* _Word and element location data_

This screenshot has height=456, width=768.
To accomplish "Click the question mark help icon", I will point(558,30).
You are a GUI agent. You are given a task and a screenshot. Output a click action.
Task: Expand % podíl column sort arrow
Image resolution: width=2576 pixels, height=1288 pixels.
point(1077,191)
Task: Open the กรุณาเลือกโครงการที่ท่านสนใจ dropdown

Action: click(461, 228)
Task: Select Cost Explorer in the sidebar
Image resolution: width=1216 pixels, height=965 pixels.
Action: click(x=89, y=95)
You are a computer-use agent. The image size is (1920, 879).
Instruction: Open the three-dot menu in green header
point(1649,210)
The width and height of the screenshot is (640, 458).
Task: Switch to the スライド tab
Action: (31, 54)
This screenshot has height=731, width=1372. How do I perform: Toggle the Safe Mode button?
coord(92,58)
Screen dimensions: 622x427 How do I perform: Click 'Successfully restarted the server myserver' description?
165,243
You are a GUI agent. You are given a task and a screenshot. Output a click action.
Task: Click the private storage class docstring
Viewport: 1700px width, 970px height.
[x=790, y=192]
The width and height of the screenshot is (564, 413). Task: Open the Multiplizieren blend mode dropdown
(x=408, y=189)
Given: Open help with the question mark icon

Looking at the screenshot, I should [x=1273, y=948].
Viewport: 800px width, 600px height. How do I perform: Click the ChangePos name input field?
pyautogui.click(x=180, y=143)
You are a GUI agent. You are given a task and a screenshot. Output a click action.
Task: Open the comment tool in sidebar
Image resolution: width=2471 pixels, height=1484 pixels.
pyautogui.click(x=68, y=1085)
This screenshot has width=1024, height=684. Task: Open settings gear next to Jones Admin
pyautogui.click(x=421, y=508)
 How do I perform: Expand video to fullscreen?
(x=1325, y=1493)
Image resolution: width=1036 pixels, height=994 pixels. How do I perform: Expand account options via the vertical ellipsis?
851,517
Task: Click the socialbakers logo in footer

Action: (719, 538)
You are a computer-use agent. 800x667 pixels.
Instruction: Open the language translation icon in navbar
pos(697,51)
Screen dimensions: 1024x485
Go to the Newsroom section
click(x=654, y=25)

* _PROBLEM TO SOLVE_
Reproduce the listing, starting with the line containing "How do I perform: Expand video" and continuing through the end of the listing, with every line, including the requests, given again and 114 added to each coordinate in the answers.

* _EXERCISE RESULT_
 How do I perform: Expand video to fullscreen?
(x=1439, y=1607)
Image resolution: width=1036 pixels, height=994 pixels. How do I perform: Expand account options via the vertical ellipsis?
965,631
Task: Click the socialbakers logo in footer

Action: (833, 652)
You are a computer-use agent. 800x667 pixels.
Instruction: Open the language translation icon in navbar
pos(811,165)
Screen dimensions: 1024x485
Go to the Newsroom section
click(x=768, y=139)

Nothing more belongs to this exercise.